Folding is used where a bent dipole needs to be more compact. 

For example, if it is found that the ends of a bent dipole touches something or prevents rotation, consider folding.  Or, in a Yagi type beam, folded ends would be an interesting possibility to make a smaller antenna.  Or, for antennas on 75/80 meters or 40 meters in an attic, having enough height is the eternal problem. Folding may be something to consider.

To study folded dipole configurations, an antenna model was designed based on: 1) a calculated resonant half-wave (velocity corrected), 2) a bend Ratio to define where to bend, 3) the vertical length of the Bend 4) and fine tuning the end of the Fold.  The model iteratively converges on the Bend and Fold dimensions that produce the optimal antenna. In this way tuning becomes simple.  Just bend and fold the half-wave dipole accordinly and lengthen the tips of the folded ends to find the lowest SWR.  (See Figure 1)

To make the results of the studies scaleable to any frequency, the "Ratio" dimensions in the Figures 2, 3 and 4 are fractions of the length of the half-wave dipole.

The antenna model is included.  This makes it possible to find the Bend and Fold dimension for any shortened dipole, any size of wire/tubing and/or any elevation over ground. 

4NEC2 Antenna Model:  Here

Folded Dipole Graphic
Figure 1 
Steps to create a Half-wave Dipole with Folded Ends

The Study

First we find the length of a velocity corrected half-wave dipole at the desired frequency.
Length Meters=150/MHz x Velocity Factor (~0.95 for bare wire). 

Using this length the study involves:
1. Seting a Ratio to fix the length of the quarter-wave arms
2) Systematically adjusting the Length of the vertical BEND section
3) Systematically lengthening the FOLD section to find the optimum SWR

As the study progressed it became clear that the bend Ratio of the quarter-wave arms cannot be less than 0.5, that is to say, the dipole cannot be shortened by more than 50%. 
The study sumarizes what happens using ratios fixed at 0.5, 0.6, 0.7 and 0.8  (ie. shortened to 50%, 60%,70% and 80% of the length of a half-wave dipole).

Figure 2 below is the SWR vs.Length of bends at these four Ratios of the dipole arms.
For scaling purposes the vr\ertical Length of the downbend is expressed as a ratio of a hslf-wave.

For example, on the Green curve the lowest SWR is around 0.06 Ratio. 
Length of the vertical bend at 14.2 MHz:  0.06*150/14.2*0.95=0.6 meters

Folded Dipole Ratio
Figure 2

With this figure the 0.7 length (Green curve) is favored.

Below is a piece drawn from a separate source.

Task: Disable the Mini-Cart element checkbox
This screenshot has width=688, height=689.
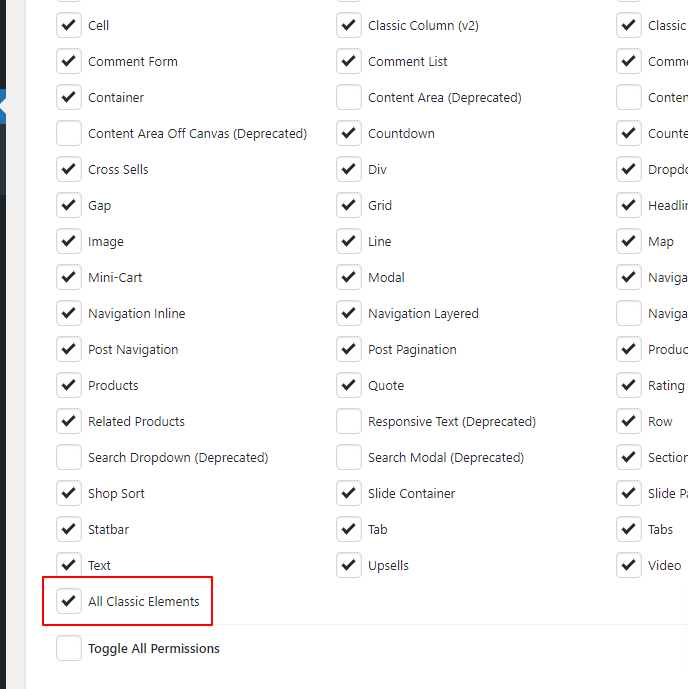Action: [69, 277]
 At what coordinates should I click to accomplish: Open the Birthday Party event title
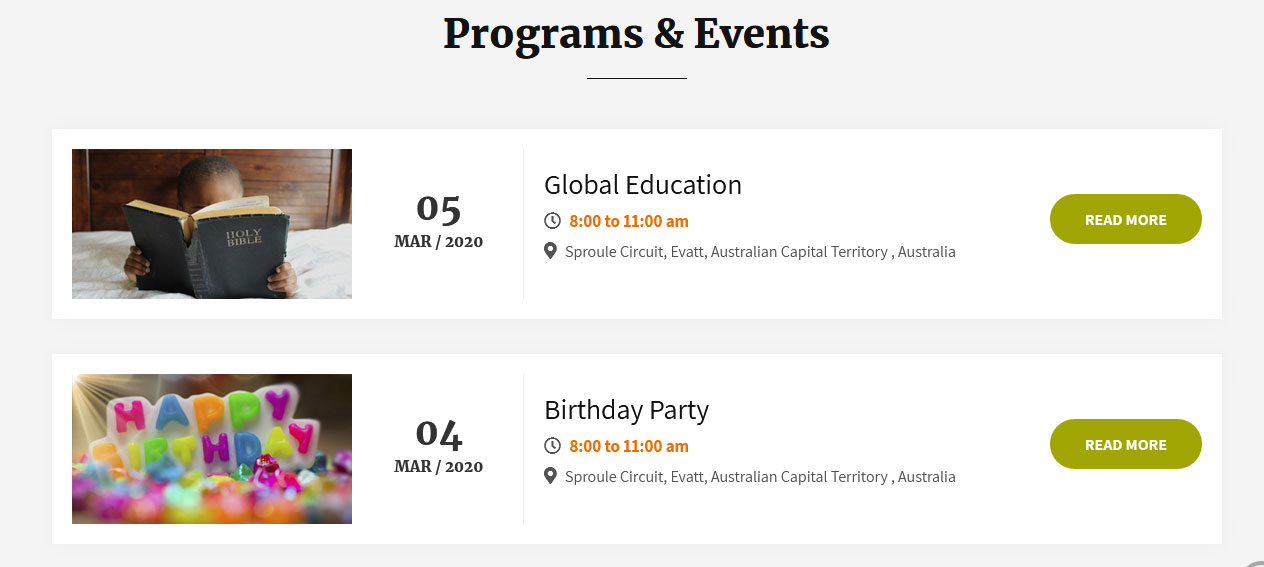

At the point where the SWR is lowest, both sides of the fold are about the same length. 

As you can see from the SWR curves above, folding a dipole is very forgiving.  Just about anything produces a good match for 50 Ohm coax  But, if you use the 0.5 curve (Blue line), it is advisable to use Ratio Length > 0.18. In that way the SWR should be under 1.5 at 1/2 wavelength elevation.


A straight dipole is the perfect form.  Any bend (or sag) has the effect of shortening the radiating body, hence frequency rises, impedance falls. The way this study is designed,  the Arms, Bends and Folds add up to the calculated length of the dipole.  Only a little length needs be added to the tips of the folds to correct for the shortening effect.

For example, on the Green curve the lowest SWR is around 0.018 Ratio. 
At 14.2 MHz:  0.018*150/14.2*0.95=0.06 meters for the length added to the tip of each Fold

Folded Dipole Tuning
Figure 3

Figure 3 shows what happens to the SWR tuning versus how much length is added to the tips. Again the 0.7 curve stands out.  It has the lowest SWR over the broadest range; obviously the easiest to tune.  Conversely, the 0.5 and 0.6 curves indicate little posibility for improvement in SWR.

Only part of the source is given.